I have been wanting to make a pair of pants for Frida, that wasn’t as wide as the typical Ottobre or Onion pattern for woven baby pants is. After browsing through my patterns, I decided to try the “Vilkas” pants – again from the latest issue of Ottobre for kids. They are meant for velour, but I decided to go with the last bit of the velvet, that I have had in my stash since I used it for making another pair of pants for Frida (my first ever) – back in February when I first started sewing. I was going to show you by linking to them, but I just realized I didn’t even upload them to Flickr… However, this dress was made from the same velvet.
If anyone is unsure about the difference between velvet and velour – I was too. So I googled a bit and came up with two pretty good explanations:
“Velvet is a form of textile that is woven on a special loom. It is a tufted fabric in which the cut threads are very evenly distributed, giving it its distinct feel. Velvet can be made from any fiber. Two pieces of velvet must be woven at the same time. They are then cut apart and the two lengths of fabric are wound on separate take-up rolls. Looms which weave velvet must have two takeup rolls. Velvet’s knitted counterpart is velour. Velvet was very expensive.
Corduroy and velveteen, when first produced, were considered the “poor man’s velvet”. Velour is a form of textile, a knitted counterpart of velvet. It combines the stretchy properties of knits such as spandex with the rich appearance and feel of velvet. It is used in dancewear for the ease of movement it affords. Velour is also popular for warm,
colorful casual clothing.”
“The term velvet versus velour specifically refers to the construction of the fabric, not the fiber it is made of.

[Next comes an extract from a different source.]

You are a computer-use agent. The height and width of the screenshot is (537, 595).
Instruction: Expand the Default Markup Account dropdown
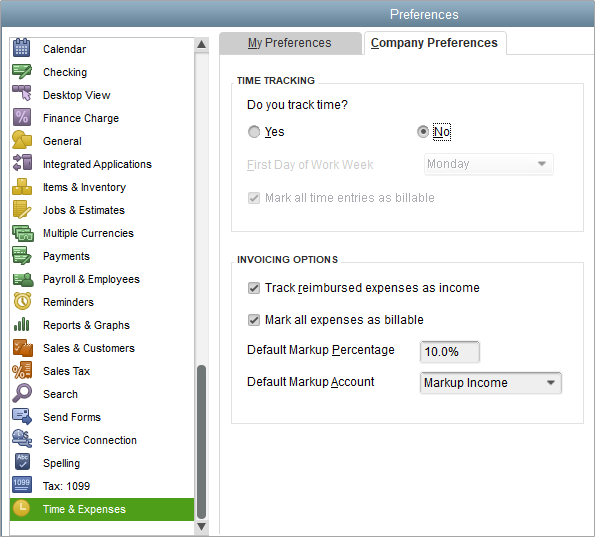490,383

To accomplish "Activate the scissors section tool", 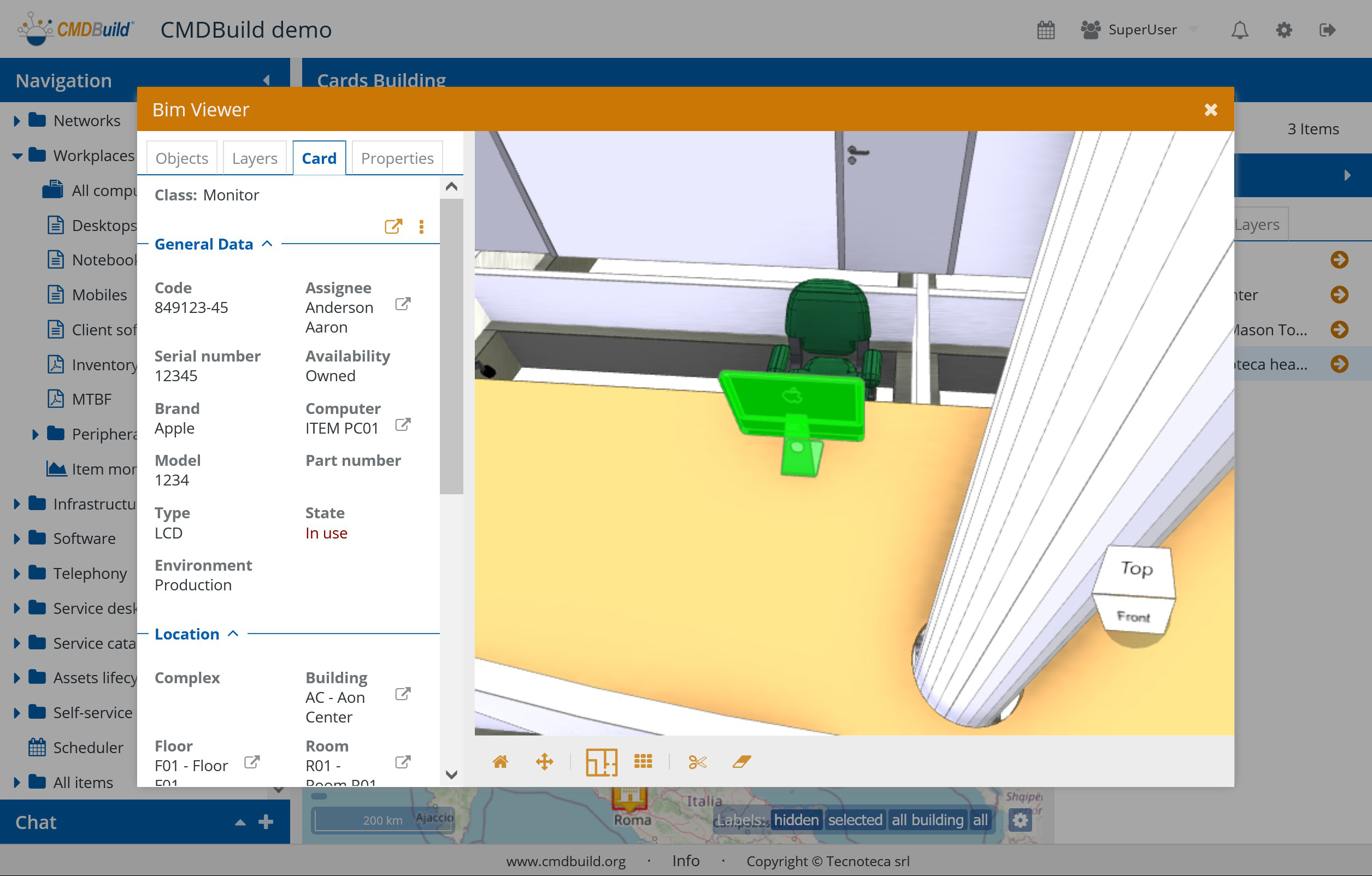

Velvet is a woven backed fabric with the cut pile, no stretch. Velour is a knit fabric with the cut pile, stretchy.
Both fabrics come in all sorts of fibers, from silk to cotton and many synthetic blends.
Woven fabrics are stiffer and more durable, but only have a bit of stretch on the bias. Knit fabrics are softer and drapier and a bit less durable, but they are nice and stretchy.”

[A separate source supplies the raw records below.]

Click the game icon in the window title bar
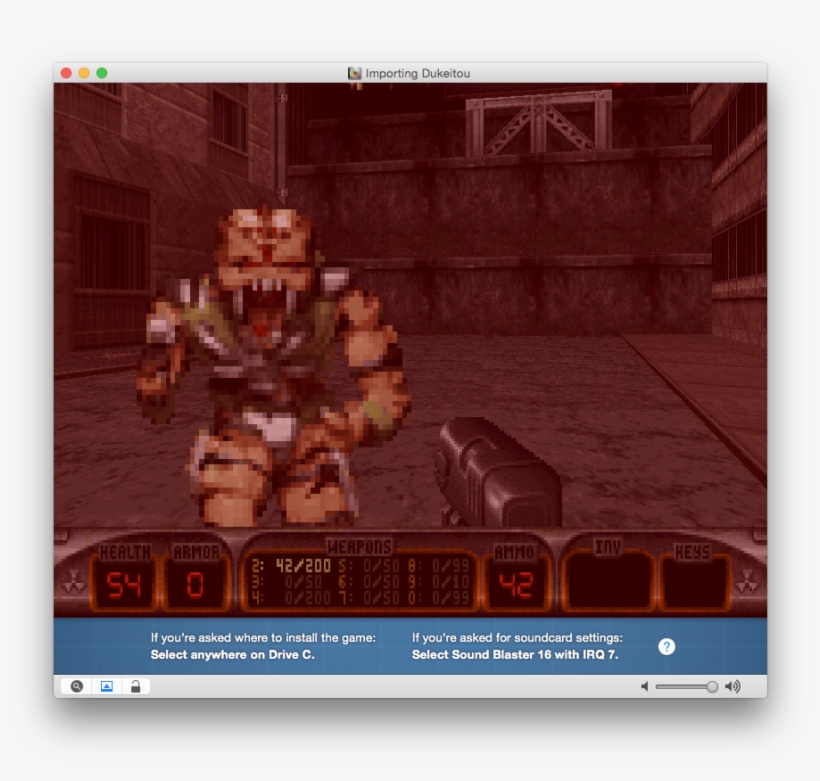Image resolution: width=820 pixels, height=781 pixels. [355, 73]
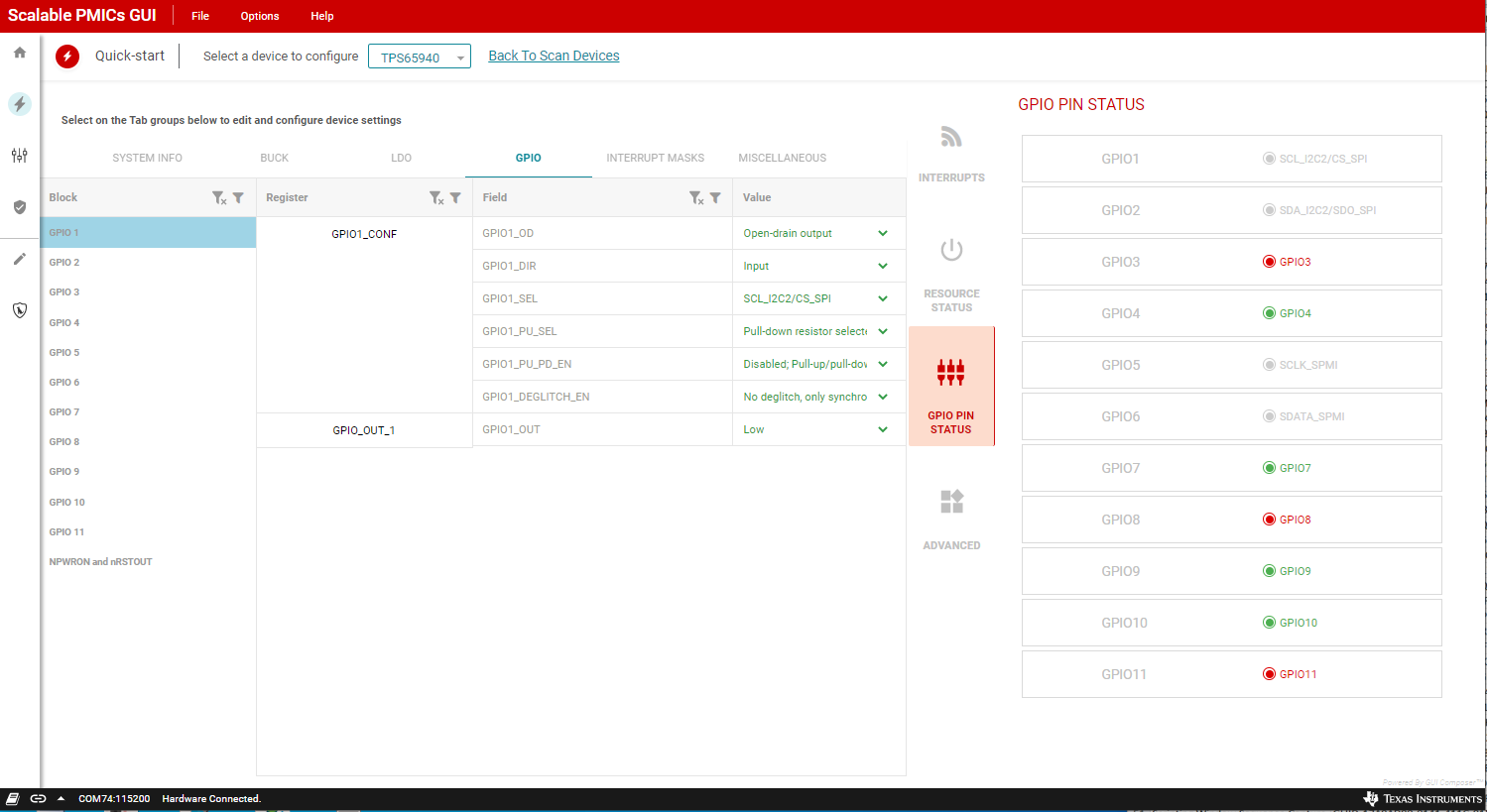Image resolution: width=1487 pixels, height=812 pixels.
Task: Open the Options menu
Action: (259, 16)
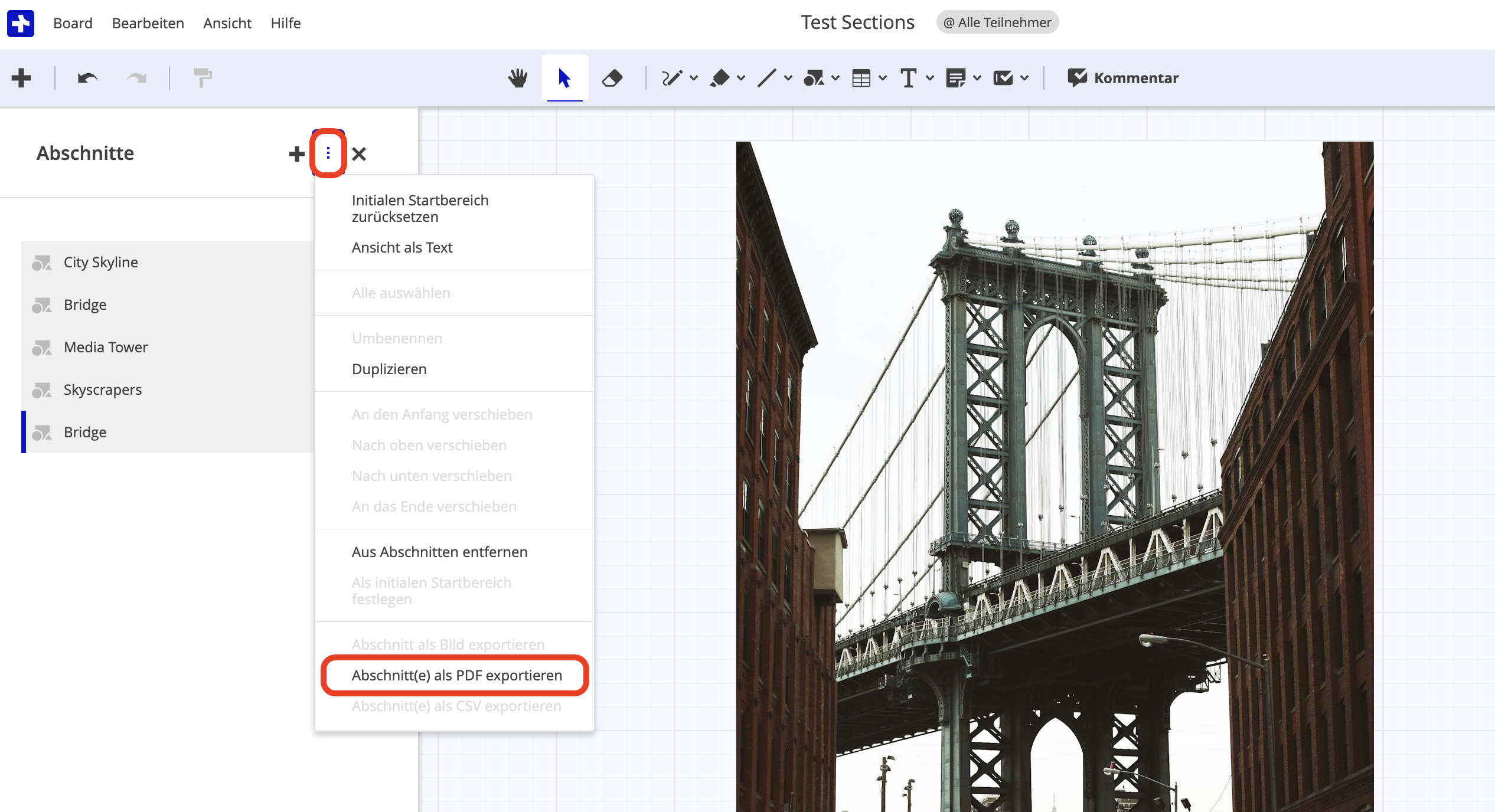Click the app logo icon
This screenshot has height=812, width=1495.
[x=21, y=23]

There, that should settle it. So anyway, I made the pants.
I cut up the traced pattern in order to combine the velvet with some pretty embroidered fine cord which I have used once before, but other than that, I didn’t make any changes.
Everything went really easy, and the fit of these pants is great. In spite of the fact that I didn’t use a stretchy fabric for them, they are easy to get on and off, and the material works really well for a pair of baby pants. They will be nice and warm for the upcoming autumn, so all in all, I’m really happy with them.

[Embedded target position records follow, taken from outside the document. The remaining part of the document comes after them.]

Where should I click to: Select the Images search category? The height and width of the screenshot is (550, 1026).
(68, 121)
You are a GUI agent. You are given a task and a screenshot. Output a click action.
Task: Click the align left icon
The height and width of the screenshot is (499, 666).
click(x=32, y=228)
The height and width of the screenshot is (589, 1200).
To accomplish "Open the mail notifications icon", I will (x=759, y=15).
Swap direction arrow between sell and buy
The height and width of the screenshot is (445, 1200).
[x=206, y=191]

And now for something completely different….
Computers – internet – blogosphere… Don’t you think modern technology is an amazing thing? Don’t you just love the possibilities the computer and the internet brings us? And aren’t you amazed at how the internet and the blogosphere can bring people together and minimize any distance as shown on a map?
I know I am! Every time I start thinking about it, it just blows my mind. I consider myself lucky to have been born into the internet age, and I was reminded about it again yesterday when this arrived in the mail from California:
Lisa who has the wonderful blog Bon Souvenir and her daughter Saga (“what a cool name”, Mads said – and he’s right too) sent a little something for Ronja and Frida. She wants to give them the opportunity to learn English from traditional English children’s songs by sending two music cd’s, which is such a sweet thought. Had you been here yesterday, you would have seen our two girls dancing around to the sound of Three Little Kittens, Twinkle Twinkle Little Star, and Humpty Dumpty. And oh yes, Frida dances too – she holds on to the coffee table and bounces up and down – quite a sight, I tell you! Thank you so much, Lisa – we’re going to have loads of fun with this! I have no doubt you will be a popular teacher in your beautifully decorated classroom!